If you’ve been using Fitbit for years, you probably noticed the app has felt increasingly like a Google product anyway. Now it’s official. The Fitbit app is becoming the Google Health app, and Google says the update starts rolling out on May 19.
This is more than a logo swap. The Google Health app brings a fully redesigned interface meant to make it easier to find your sleep, fitness, and health data at a glance. Under the hood, the Gemini-powered Health Coach that’s been in public preview gets its official name too: Google Health Coach.
It adapts your fitness plans in real time, analyzes your sleep patterns with machine learning models Google says are 15% more accurate than the previous generation, and connects all your health data, including medical records in the US and Japan, all into one place.
The free tier of the Google Health app covers the core stuff: activity tracking, sleep scores, 24/7 heart rate, and basic health and wellness logging, including medical records import. You also get cycle tracking and nutrition logging without paying a cent.

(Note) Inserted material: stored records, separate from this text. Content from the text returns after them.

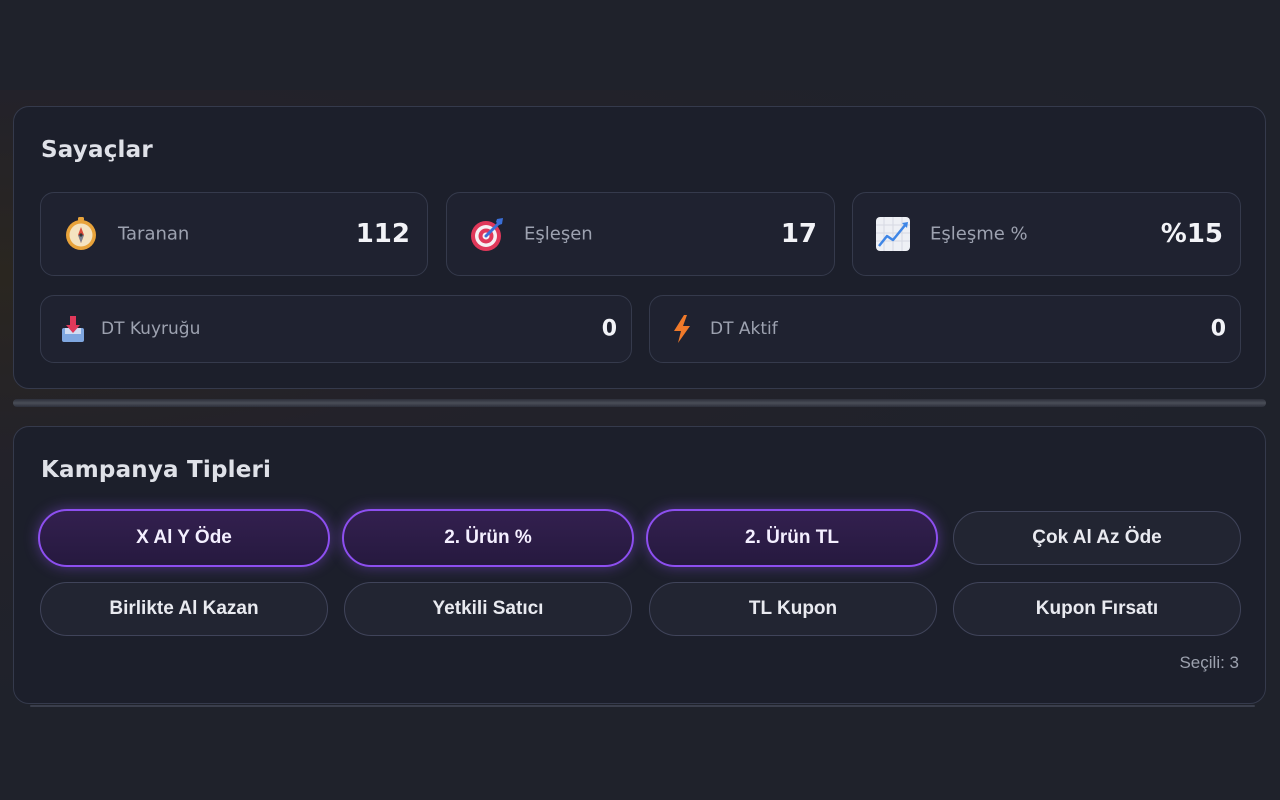 This screenshot has height=800, width=1280. Describe the element at coordinates (488, 609) in the screenshot. I see `chip-yetkili-satici: Yetkili Satıcı` at that location.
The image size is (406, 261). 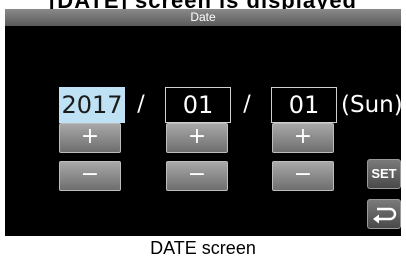 I want to click on weekday-label: (Sun), so click(x=371, y=105).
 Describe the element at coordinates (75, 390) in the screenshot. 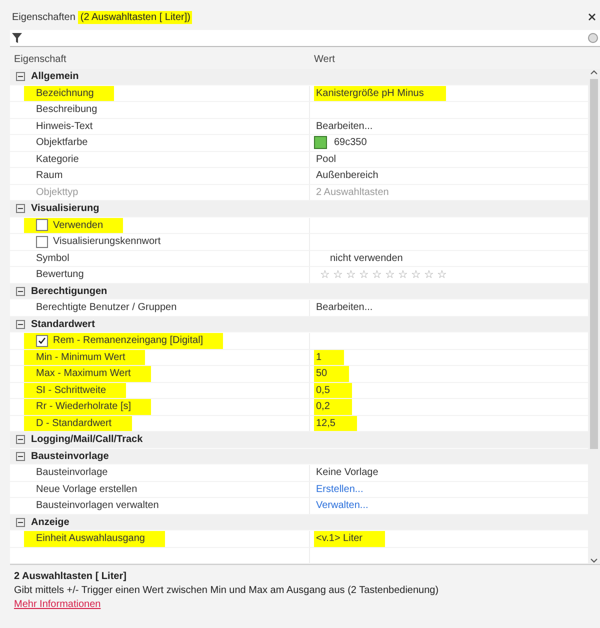

I see `property-label: SI - Schrittweite` at that location.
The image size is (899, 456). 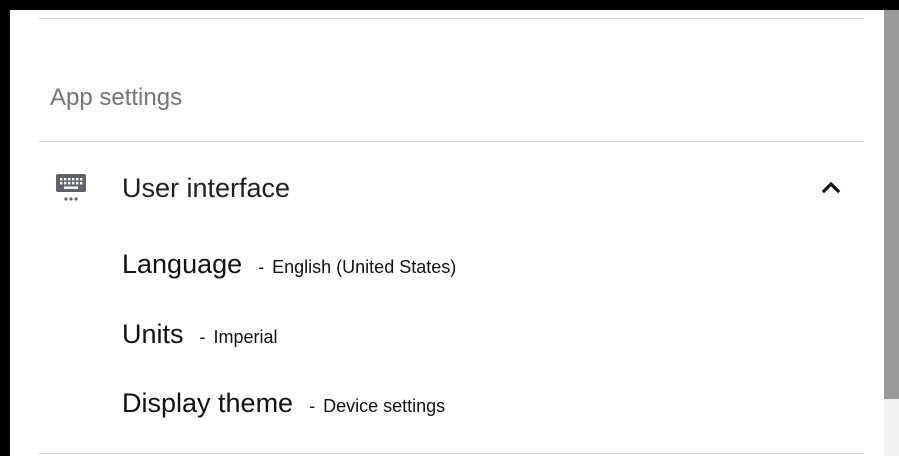 I want to click on user-interface-group-header: User interface, so click(x=451, y=188).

What You Actually Need to Pay For
The premium tier, now called Google Health Premium, runs $9.99 a month or $99.99 a year and unlocks the coaching features: adaptive fitness plans, Ask Coach (where you can just chat with your AI coach directly), detailed sleep insights, proactive health trend analysis, and multi-modal logging via text, photo, or voice. It’s included with Pixel 9 Pro and Ultra devices, and available in 30+ countries.
The Google Health app itself is free and available in over 200 countries, covering both Android and iOS. So if you’re a current Fitbit user, you’re not downloading anything new.
The Fitbit name isn’t disappearing entirely. Hardware like the new Fitbit Air keeps the Fitbit branding, but everything on the software and services side is now Google’s. It’s a clean split, and honestly one that’s been coming for a while.